**To do:**
Transcribe only part of the material below: the lines from the one containing "Image resolution: width=727" through the one containing "Open jinkohstore profile", inclusive, exactly as written.

**Data for review:**
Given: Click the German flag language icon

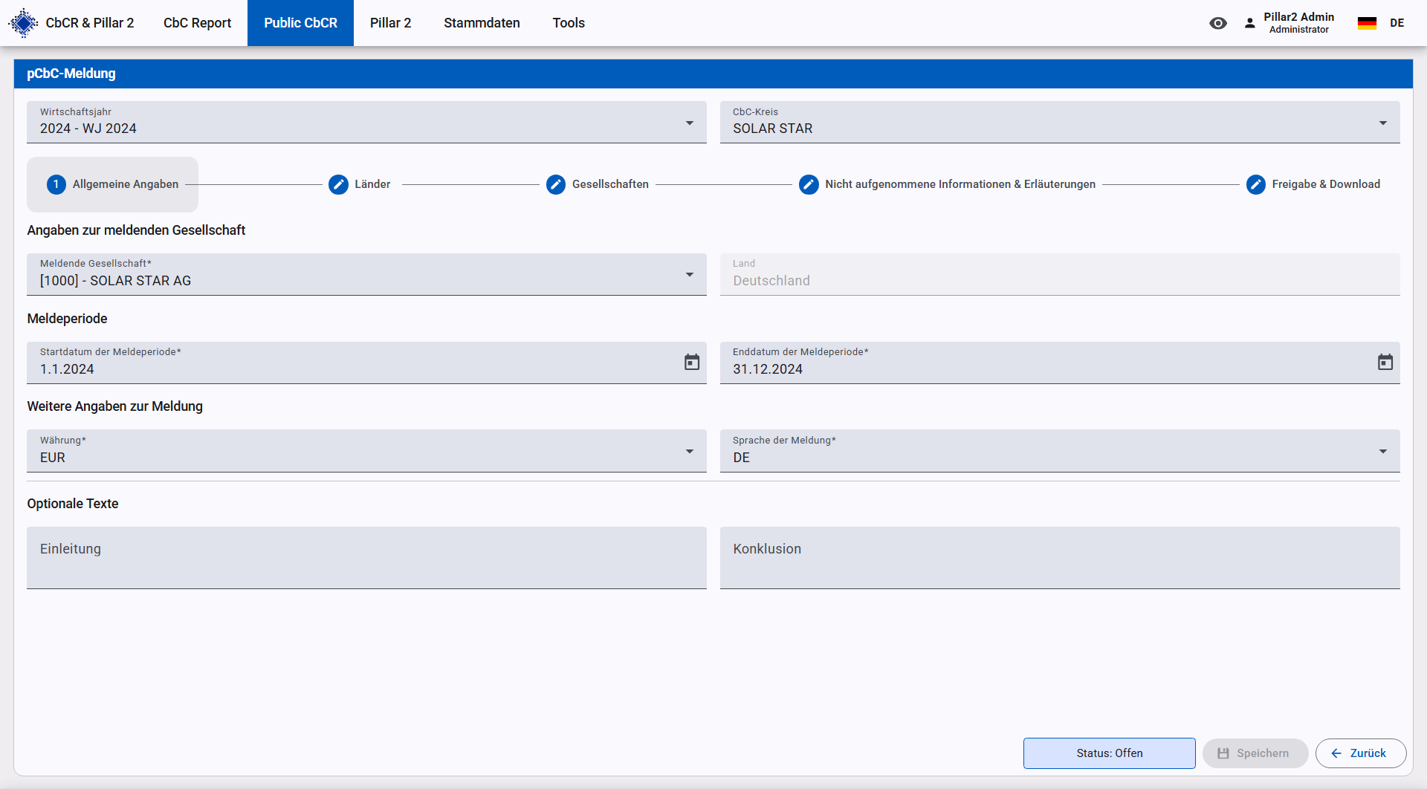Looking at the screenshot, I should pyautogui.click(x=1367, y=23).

...

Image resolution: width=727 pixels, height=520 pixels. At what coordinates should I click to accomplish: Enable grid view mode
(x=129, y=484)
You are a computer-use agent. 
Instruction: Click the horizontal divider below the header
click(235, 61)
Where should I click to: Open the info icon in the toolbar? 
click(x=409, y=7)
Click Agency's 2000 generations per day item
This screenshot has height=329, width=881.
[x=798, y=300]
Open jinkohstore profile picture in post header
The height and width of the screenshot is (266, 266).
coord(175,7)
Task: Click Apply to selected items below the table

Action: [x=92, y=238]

* * *

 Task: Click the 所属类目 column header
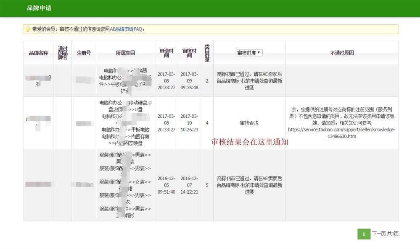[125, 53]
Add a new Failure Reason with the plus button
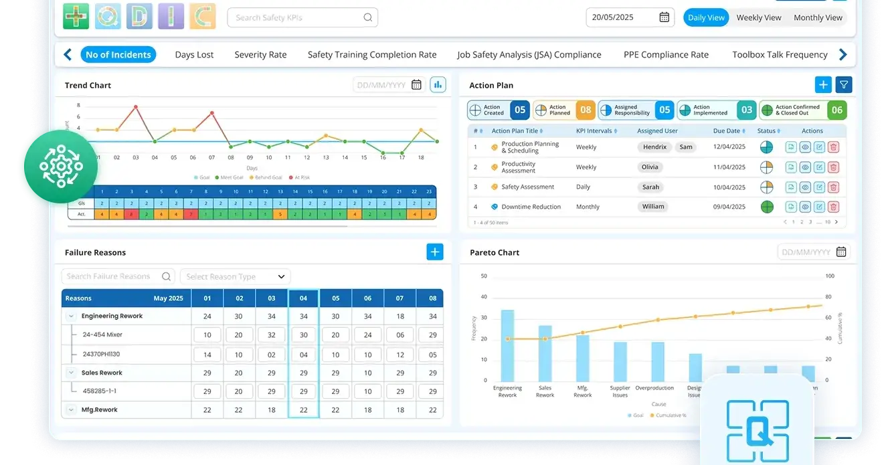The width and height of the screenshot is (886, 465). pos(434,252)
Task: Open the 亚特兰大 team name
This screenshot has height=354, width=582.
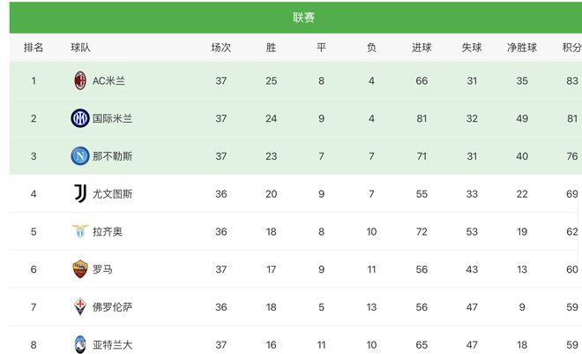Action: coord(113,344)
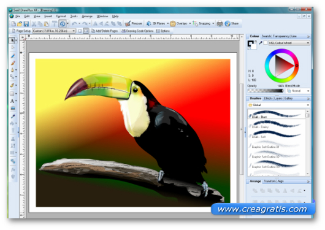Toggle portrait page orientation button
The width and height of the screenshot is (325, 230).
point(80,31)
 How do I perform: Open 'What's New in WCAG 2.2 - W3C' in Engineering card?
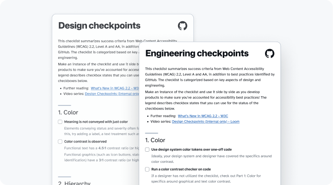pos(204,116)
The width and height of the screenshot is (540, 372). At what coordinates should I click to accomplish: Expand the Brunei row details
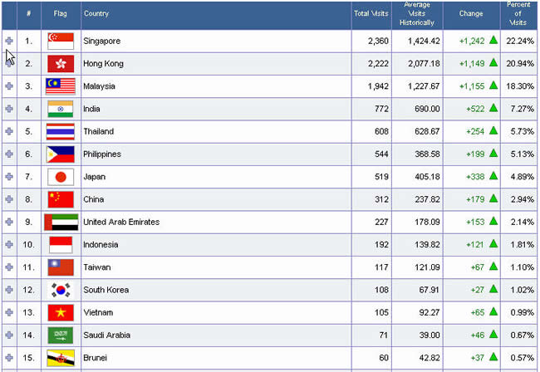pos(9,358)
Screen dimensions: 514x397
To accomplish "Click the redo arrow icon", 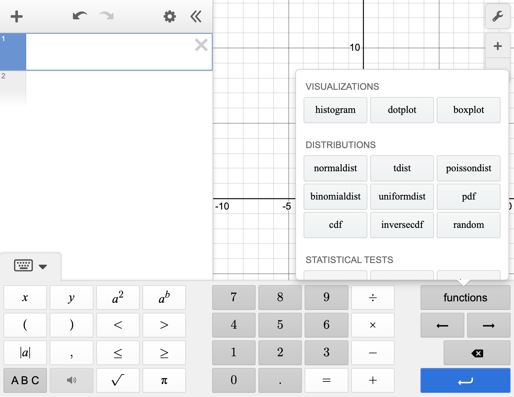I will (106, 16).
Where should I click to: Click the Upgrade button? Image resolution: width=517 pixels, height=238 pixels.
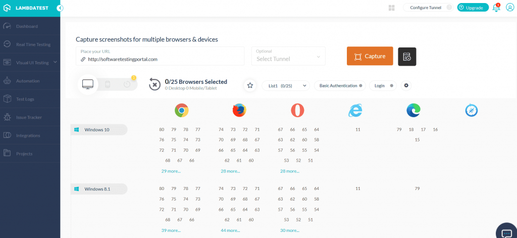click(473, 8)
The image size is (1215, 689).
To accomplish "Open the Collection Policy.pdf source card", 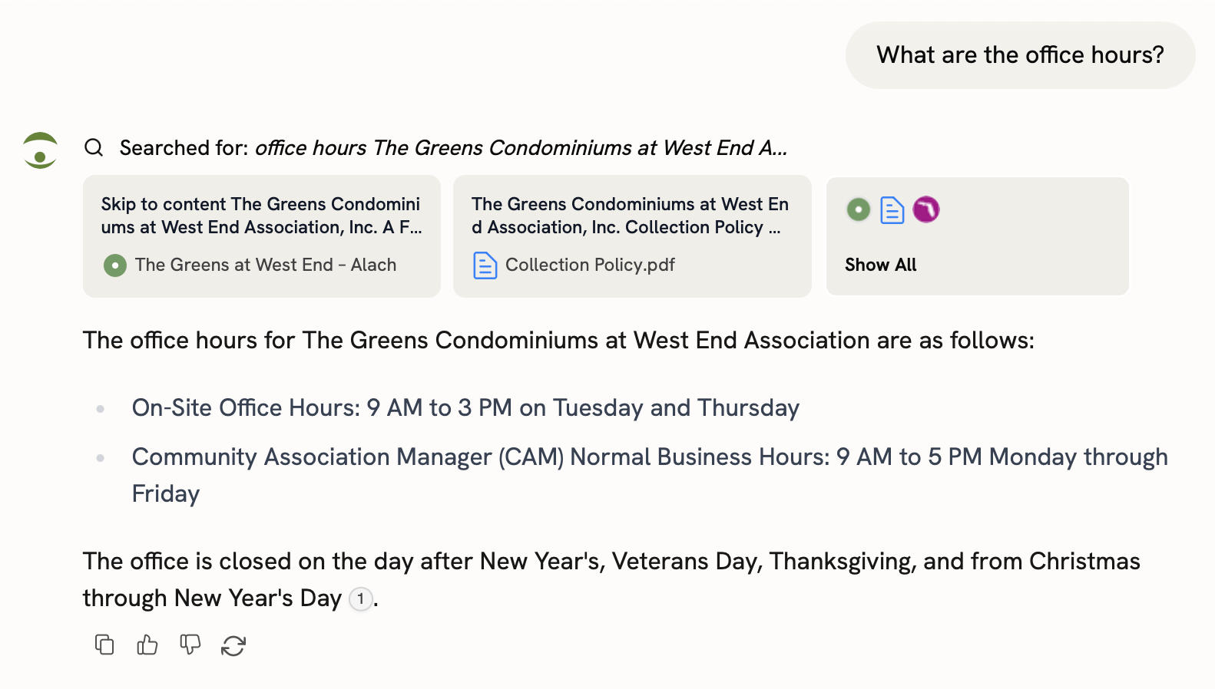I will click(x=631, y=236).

**The completed task:**
Image resolution: width=727 pixels, height=520 pixels. At what coordinates should I click to accomplish: Enable grid view mode
(x=129, y=484)
You are a computer-use agent. 
Instruction: Click the horizontal divider below the header
click(235, 61)
Where should I click to: Open the info icon in the toolbar? 
click(x=409, y=7)
Click Agency's 2000 generations per day item
This screenshot has height=329, width=881.
[x=798, y=300]
Open jinkohstore profile picture in post header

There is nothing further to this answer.